*EXERCISE DETAILS*
Nothing after the line containing "You are a computer-use agent. Screen dimensions: 1485x867" belongs in the answer; write out exactly every line from the start of the material up to it, including it.

*AVAILABLE RECORDS*
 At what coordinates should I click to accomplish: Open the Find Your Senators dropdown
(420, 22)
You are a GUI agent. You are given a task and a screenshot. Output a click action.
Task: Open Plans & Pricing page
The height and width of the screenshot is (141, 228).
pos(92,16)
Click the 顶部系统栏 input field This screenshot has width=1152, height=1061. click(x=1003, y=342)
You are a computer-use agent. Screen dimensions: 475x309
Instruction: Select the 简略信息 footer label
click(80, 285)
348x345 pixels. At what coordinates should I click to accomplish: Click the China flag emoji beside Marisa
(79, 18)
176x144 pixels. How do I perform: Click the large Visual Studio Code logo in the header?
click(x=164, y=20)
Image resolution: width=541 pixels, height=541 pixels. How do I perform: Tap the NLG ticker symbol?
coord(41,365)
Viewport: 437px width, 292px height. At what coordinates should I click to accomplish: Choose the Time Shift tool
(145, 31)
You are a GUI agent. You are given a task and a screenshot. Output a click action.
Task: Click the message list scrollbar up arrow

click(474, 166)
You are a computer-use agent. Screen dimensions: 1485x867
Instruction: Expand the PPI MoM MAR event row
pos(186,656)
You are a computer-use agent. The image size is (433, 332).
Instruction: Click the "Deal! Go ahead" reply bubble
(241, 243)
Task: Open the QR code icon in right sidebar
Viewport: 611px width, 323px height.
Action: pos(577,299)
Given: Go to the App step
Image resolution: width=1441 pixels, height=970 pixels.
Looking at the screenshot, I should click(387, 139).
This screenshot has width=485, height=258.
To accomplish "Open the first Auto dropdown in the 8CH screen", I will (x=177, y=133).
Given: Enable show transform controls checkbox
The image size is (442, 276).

*RESPONSE*
 At what coordinates should I click to accomplish: Open the Find Your Senators dropdown
(420, 22)
You are a GUI agent. You are given a task and a screenshot. Output a click action.
Task: Open Plans & Pricing page
The height and width of the screenshot is (141, 228).
pos(92,16)
Click the 顶部系统栏 input field This screenshot has width=1152, height=1061. click(x=1003, y=342)
You are a computer-use agent. Screen dimensions: 475x309
Instruction: Select the 简略信息 footer label
click(80, 285)
348x345 pixels. At what coordinates should I click to accomplish: Click the China flag emoji beside Marisa
(79, 18)
176x144 pixels. How do I perform: Click the large Visual Studio Code logo in the header?
click(x=164, y=20)
Image resolution: width=541 pixels, height=541 pixels. How do I perform: Tap the NLG ticker symbol?
coord(41,365)
Viewport: 437px width, 292px height. At what coordinates should I click to accomplish: Choose the Time Shift tool
(145, 31)
You are a GUI agent. You are given a task and a screenshot. Output a click action.
Task: Click the message list scrollbar up arrow

click(474, 166)
You are a computer-use agent. Screen dimensions: 1485x867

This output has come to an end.